Just to keep everyone abreast of the current state of the vault progress, I thought I’d post a quick video of our test network running (you’ll probably need to view it fullscreen, high quality if you want to see it properly).
The test’s very basic – just a single client node creating an account, then storing, retrieving and deleting a chunk of data. However, this represents quite a significant step forward. The ability to delete data reliably from a peer-to-peer network was one of the more difficult problems we faced. There are a few issues here.
A big one is; if a vault is asked to delete a chunk which it’s currently storing, how does it know the request is valid? The requester has to have originally stored the chunk to be allowed to delete it. Another biggie; if the same chunk gets stored several times, we only want to keep a maximum of four copies (it’s wasteful otherwise). This means if a chunk gets stored say 100 times, we only want to really delete it from the network once 100 delete requests have been made.
We looked at a variety of ways to handle these problems, but ultimately we found a way which hardly involves the client (the requester). It boils down to how the storing is done in the first place.
To store the data, the client passes the chunk to the four vaults with names closest to his own name. These vaults (let’s call them ClientManagers) then check that the client has enough “credit” left to be allowed to store the chunk, i.e. that he’s got a vault which is doing work for the network. If so, they pass the chunk to the four vaults with names closest to the name of the chunk.
These guys (we call them DataManagers) then check to see if that chunk has already been stored. If so, they increase a counter by one and the job’s done. If not, each DataManager chooses one random vault on the network to do the actual storing (we call these vaults PMID Nodes*) and gives the chunk to them.
Well, that’s a slight lie – each DataManager gives the chunk to the four vaults with names closest to the PMID Node! Obviously these chaps are called PMID Managers; they manage the account of the PIMD Node. They credit the PMID Node’s account with the size of the chunk (this increases the rank of that vault and hence allows its owner to get more credit) and then send the chunk to the PMID Node on the last leg of its journey.
The data’s now safe and sound. This complex mechanism solves several issues – but getting back to the delete problems, it gives us a way to solve both of these.
When the client first stored the data, it gave the chunk to its managers. At that stage, they logged this fact, so they know definitively whether that same client should be allowed to delete a chunk or not. First problem solved.
Next, if the client’s request is valid, the ClientManagers pass the request on to the DataManagers. These were the vaults which kept a count of how many times the same chunk had been stored. So all they do is reduce the counter by one for that chunk and see if the counter hits zero. If not, the delete is finished. If so, they have to tell the PMID Nodes (via their managers) to actually delete the chunk from the network. Second problem solved!

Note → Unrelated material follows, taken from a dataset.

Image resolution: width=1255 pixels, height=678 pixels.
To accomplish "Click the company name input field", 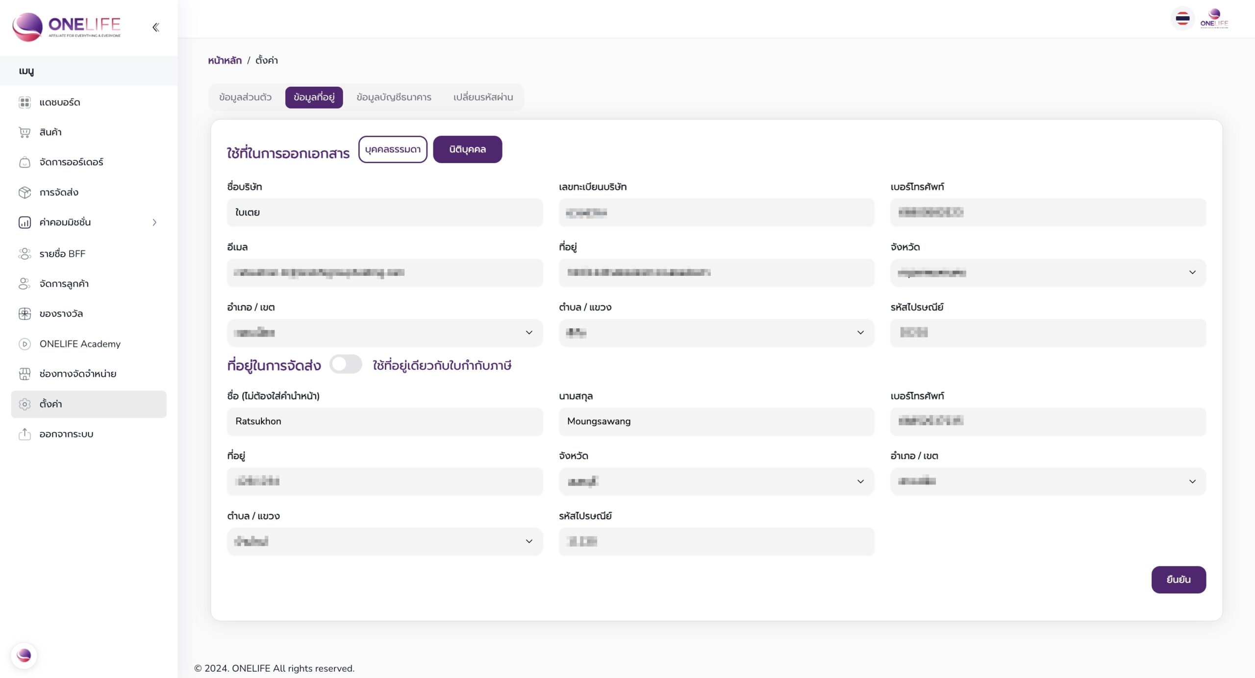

We had originally thought that an awful lot of the storing/deleting process would involve the vaults signing requests to one another and keeping these for ages and passing about copies of these signed requests. This was shaping up to be a horrible solution – much more complex than the process described above, but worse, it would be fairly hard on the vaults doing the work and worse still would place significant demands on the clients.
We want the clients to have as little work to do as possible. The client is maybe a user’s old PC or possibly one of these newfangled phone things I hear so much about. They need to be kept fast and responsive. So our fix is to rely on the closeness of vault names. Vaults can’t pretend to be close to a certain name (that’s for another discussion – but they really can’t) and as a group of four all close to a certain name, they can act as one to manage data; their authority being not four signatures, but rather just the fact that they’re all close.
I’ve only scratched the surface here (well, maybe more of a first-degree burn than a scratch). We’ve got to consider the vaults all switching off and on randomly, malicious vaults deliberately trying to corrupt the data or spoof the network, vaults accidentally losing the data, small vaults not being able to hold much data, firewalls, Windows vaults talking to Mac vaults (sort of like cats and dogs with access to firearms living together), clients spewing masses of data all at once, and so on.
So I guess the point here is that we have a really nice solution to several complex problems. Getting to the solution was a long and error-prone path, and we’ve still a fair bit of path left, but now seeing the network doing its thing is pretty exciting. Well it is for me anyway!
* It stands for “Proxy MaidSafe ID”, but I really don’t want to get into that here!